Re: Fwd: Implementation/Relativity

From: Hans Moravec <>
Date: Wed, 28 Jul 1999 22:14:06 -0400

Christopher Maloney <>:
> I'm sure that there are ... universes in which a detective named
> Sherlock Holmes actually exists, fitting all the right descriptions.
> ... but they are not accessible by us.

The Connan-Doyle books are an access to such universes! Like a spycam
peeking into them. Universes are, after all, abstractions, exactly as
are fictional scenarios. Simulations, whether in computers or authors'
and readers' imaginations, connect alternative worlds to us.

I think, deep down, you harbor the conventional illusion that our
physical world is somehow more real than other possible worlds. You
should try to liberate yourself from that notion.

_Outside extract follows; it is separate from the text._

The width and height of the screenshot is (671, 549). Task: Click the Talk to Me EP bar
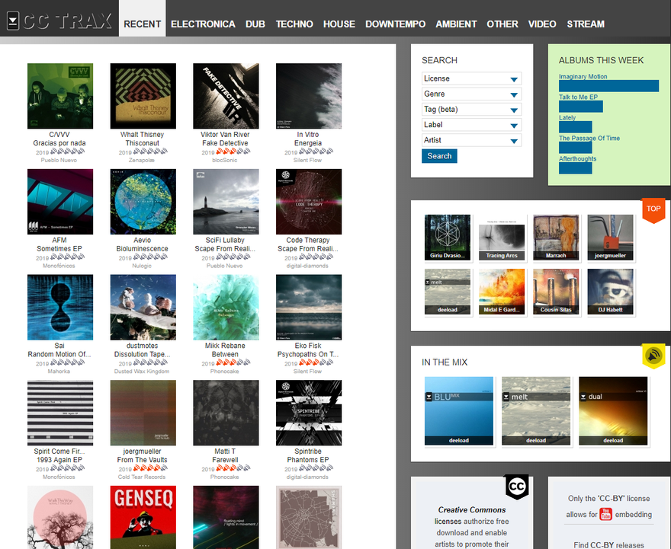pos(581,107)
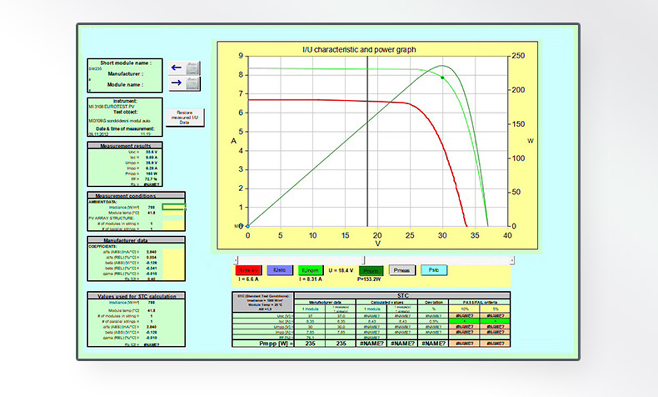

As an exercise to make Sherlock' reality more apparent, imagine the
following progression of alternate implementations:

The adventures of Sherlock Holmes described in a book (as you read it,
a simulation of Sherlock's world is created in your head, but you
(mistakenly) discount that as not real)

The same stories portrayed by Jeremy Brett and other actors. There is
now a lot more specific detail, including visual. Sherlock Holmes
really exists as an interpretation of the behavior of Jeremy Brett
(there is another interpretation in which Brett is an actor portraying
Holmes, but that is interesting mainly to acting students).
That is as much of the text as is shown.